# SUPPLIED INFORMATION start
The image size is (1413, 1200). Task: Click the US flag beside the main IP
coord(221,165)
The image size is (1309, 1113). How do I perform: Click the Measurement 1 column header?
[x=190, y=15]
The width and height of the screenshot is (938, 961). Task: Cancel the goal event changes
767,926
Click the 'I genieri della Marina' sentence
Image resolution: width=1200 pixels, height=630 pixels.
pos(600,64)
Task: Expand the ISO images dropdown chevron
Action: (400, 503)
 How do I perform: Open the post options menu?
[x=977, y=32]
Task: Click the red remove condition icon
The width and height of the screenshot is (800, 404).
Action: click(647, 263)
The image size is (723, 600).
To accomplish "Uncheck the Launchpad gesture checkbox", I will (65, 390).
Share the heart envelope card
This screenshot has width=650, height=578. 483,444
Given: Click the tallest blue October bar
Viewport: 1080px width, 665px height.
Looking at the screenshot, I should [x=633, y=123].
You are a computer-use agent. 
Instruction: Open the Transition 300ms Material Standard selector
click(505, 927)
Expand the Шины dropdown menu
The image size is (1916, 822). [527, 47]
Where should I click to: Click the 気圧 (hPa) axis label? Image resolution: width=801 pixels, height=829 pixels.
# SUPPLIED INFORMATION end
> [DIRECTION]: Rewrite every line of the listing above as a numbered list, omitting any blank lines.

> [SOLVED PROBLEM]:
1. The image size is (1413, 1200). Task: Click the US flag beside the main IP
2. coord(221,165)
3. The image size is (1309, 1113). How do I perform: Click the Measurement 1 column header?
4. [x=190, y=15]
5. The width and height of the screenshot is (938, 961). Task: Cancel the goal event changes
6. 767,926
7. Click the 'I genieri della Marina' sentence
8. Image resolution: width=1200 pixels, height=630 pixels.
9. pos(600,64)
10. Task: Expand the ISO images dropdown chevron
11. Action: (400, 503)
12.  How do I perform: Open the post options menu?
13. [x=977, y=32]
14. Task: Click the red remove condition icon
15. The width and height of the screenshot is (800, 404).
16. Action: click(647, 263)
17. The image size is (723, 600).
18. To accomplish "Uncheck the Launchpad gesture checkbox", I will (65, 390).
19. Share the heart envelope card
20. This screenshot has width=650, height=578. 483,444
21. Given: Click the tallest blue October bar
22. Viewport: 1080px width, 665px height.
23. Looking at the screenshot, I should [x=633, y=123].
24. You are a computer-use agent. 
25. Instruction: Open the Transition 300ms Material Standard selector
26. click(505, 927)
27. Expand the Шины dropdown menu
28. The image size is (1916, 822). [527, 47]
29. Where should I click to: Click the 気圧 (hPa) axis label? Image resolution: width=801 pixels, height=829 pixels.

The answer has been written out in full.